La sofferenza, che soprattutto in passato è stata veramente atroce, abissale e che ricordo con terrore, è qualcosa che io accetto, che fa parte di me. Dimentico più facilmente la fase di recupero rispetto ai momenti in cui sono stata male… quelli me li ricordo tutti. Quello che voglio dire è che tutto questo fa parte della mia vita e non solo l’ho accettato, ma so che mi ha aiutato a crescere; anche solo rispetto a cinque anni fa, oggi sono più contenta di me stessa, perché la sofferenza mi ha fatto andare avanti, mi ha fatto crescere. Anche se voglio essere chiara: dire che la malattia fa parte di me non vuol dire che io sono solo quello. Io uso sempre la perifrasi anglosassone “persone con esperienza”. Io sono una persona con esperienza di disagio psichico, ma sono forte di questa cosa, è un’esperienza di cui sono orgogliosa: io so delle cose che gli altri non sanno. Quando mi metto in rapporto con un dottore, con un medico, ora lo faccio in maniera abbastanza paritaria, nel senso che sono io che ho da raccontare delle cose sulla mia esperienza. Dopodiché, sia chiaro, io preferirei non soffrire. Col tempo ho imparato a chiedere aiuto…
Fa parte della guarigione anche saper riconoscere quando farsi aiutare…
Silva. Saper riconoscere di dover chiedere aiuto è un passo importante. Non voler soffrire è un buon segno. Ci sono anche persone che quasi si abbarbicano alla malattia, che fanno della loro malattia una strategia sociale, anche nell’ambito familiare. Invece io sono una persona che se potesse dire “sono guarita in maniera assoluta”, ecco lo direi con molta felicità, però non ho questa hýbris, questa tracotanza. Bisogna avere, invece, l’umiltà del giorno per giorno: oggi sono stata bene, questo mese sono stata bene, questi sei mesi sono stata bene…
Nella recovery, c’è la dimensione soggettiva, ma conta anche quella sociale. Che ruolo hanno gli altri nell’aiutare o nel boicottare?
Izabel. Una cosa che boicotta tantissimo nel sociale, è la questione dello stigma…
Silva. È per quello che fare il coming out è difficilissimo. Anche se poi io devo dire che le reazioni che ho registrato dopo la pubblicazione del libro sono state molto positive.

---

SERIE DI ESERCIZI:
**1.** Puoi trascrivere dal brano sul disagio psichico la parte che inizia con le parole contenenti "Izabel. Una cosa" e termina con "state molto positive."?
**2.** Puoi scrivere il seguito del brano sul disagio psichico a partire dal punto in cui si interrompe?
Le righe non hanno alcun legame con il brano sul disagio psichico.

(Righe memorizzate)
---

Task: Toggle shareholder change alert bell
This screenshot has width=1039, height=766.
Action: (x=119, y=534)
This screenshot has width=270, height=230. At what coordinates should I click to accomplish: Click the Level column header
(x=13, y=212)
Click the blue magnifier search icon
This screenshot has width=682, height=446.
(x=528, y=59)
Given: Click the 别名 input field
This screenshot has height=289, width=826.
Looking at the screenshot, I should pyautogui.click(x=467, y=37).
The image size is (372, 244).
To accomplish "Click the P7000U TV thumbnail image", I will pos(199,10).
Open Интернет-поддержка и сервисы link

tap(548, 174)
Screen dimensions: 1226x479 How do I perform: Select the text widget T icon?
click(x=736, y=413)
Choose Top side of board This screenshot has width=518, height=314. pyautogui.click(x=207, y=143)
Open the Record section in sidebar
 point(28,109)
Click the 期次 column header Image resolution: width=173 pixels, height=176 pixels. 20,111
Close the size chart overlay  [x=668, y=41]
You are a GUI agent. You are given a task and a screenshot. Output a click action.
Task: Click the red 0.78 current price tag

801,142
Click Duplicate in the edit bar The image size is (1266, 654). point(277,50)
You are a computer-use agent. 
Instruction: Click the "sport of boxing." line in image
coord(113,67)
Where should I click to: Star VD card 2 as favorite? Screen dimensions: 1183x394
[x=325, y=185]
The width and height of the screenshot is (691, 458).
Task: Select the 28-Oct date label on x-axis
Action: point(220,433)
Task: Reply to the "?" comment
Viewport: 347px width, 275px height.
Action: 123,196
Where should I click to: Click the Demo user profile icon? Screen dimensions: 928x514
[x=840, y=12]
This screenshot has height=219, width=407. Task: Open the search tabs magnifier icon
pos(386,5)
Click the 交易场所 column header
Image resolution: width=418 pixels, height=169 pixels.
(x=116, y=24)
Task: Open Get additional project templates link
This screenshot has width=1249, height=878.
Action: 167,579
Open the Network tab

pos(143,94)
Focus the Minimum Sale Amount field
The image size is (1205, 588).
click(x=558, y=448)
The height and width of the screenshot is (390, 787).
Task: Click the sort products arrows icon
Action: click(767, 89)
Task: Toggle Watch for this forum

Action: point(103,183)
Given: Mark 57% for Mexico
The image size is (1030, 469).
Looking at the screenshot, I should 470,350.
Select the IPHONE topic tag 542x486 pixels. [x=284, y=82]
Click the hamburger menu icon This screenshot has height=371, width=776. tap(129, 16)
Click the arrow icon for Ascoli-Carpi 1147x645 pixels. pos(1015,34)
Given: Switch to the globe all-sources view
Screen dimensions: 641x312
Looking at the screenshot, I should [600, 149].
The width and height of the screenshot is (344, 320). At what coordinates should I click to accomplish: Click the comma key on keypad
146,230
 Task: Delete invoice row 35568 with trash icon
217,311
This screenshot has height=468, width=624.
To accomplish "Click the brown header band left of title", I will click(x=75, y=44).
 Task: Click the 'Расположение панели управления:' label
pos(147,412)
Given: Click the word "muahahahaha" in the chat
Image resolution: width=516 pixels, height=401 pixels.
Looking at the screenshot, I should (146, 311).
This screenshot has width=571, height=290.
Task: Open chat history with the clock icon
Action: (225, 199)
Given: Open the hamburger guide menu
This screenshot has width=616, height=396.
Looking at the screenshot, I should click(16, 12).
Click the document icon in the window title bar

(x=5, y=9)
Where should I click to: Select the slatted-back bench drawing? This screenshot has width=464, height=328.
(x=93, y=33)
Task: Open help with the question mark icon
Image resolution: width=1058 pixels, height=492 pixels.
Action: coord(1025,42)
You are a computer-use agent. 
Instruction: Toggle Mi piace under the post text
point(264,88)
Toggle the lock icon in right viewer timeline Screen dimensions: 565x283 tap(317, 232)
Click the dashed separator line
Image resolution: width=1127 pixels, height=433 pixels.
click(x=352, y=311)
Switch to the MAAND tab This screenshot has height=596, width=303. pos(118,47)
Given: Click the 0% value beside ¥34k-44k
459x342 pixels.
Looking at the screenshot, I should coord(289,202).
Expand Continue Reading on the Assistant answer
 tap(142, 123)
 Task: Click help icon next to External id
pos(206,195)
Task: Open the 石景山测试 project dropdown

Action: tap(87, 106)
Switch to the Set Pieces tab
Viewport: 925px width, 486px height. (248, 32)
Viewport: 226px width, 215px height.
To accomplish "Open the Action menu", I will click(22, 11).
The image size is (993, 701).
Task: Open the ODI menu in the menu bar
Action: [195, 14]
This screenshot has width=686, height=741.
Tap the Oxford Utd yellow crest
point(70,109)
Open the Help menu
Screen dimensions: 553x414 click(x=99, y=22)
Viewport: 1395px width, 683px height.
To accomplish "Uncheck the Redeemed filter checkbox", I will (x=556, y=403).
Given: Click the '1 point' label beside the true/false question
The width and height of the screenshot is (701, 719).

---

ELENCO SOLUZIONI:
**1.**
Izabel. Una cosa che boicotta tantissimo nel sociale, è la questione dello stigma…
Silva. È per quello che fare il coming out è difficilissimo. Anche se poi io devo dire che le reazioni che ho registrato dopo la pubblicazione del libro sono state molto positive.

**2.**
Izabel. Alcune persone scelgono di non parlarne mai, soprattutto nell’ambiente di lavoro. Il fatto è che la questione dello stigma è insidiosa. Spesso comincia ad emergere proprio nella famiglia e nel contesto più stretto. All’inizio magari c’è un’incomprensione, un’impossibilità di comunicare… a volte la famiglia non è preparata, altre è la famiglia stessa che alimenta il disagio. Perché la persona che sta male, se percepisce che c’è una risposta diversa, può cominciare a pensare che veramente in lei ci sia qualcosa che non va, qualcosa di brutto e di irrimediabile, creando una sorta di auto-stigma. In questi casi, può accadere un processo graduale di interiorizzazione del ruolo del diverso, del malato mentale. Questo lo si vede bene nelle istituzioni totali: il fatto che gli operatori dicano o pensino: “Tu non guarirai mai” fa sì che le persone interiorizzino questo senso di mancata speranza e di fiducia in se stessi… Una delle battaglie che hanno fatto molti utenti è stata anche quella per il diritto a non essere stigmatizzati dai servizi, soprattutto rispetto al linguaggio che gli operatori adottavano. Alcune persone addirittura si sono rifiutate di farsi curare proprio per non imbattersi in questa situazione. Insomma, lo stigma sicuramente non aiuta.
Che cosa aiuta invece?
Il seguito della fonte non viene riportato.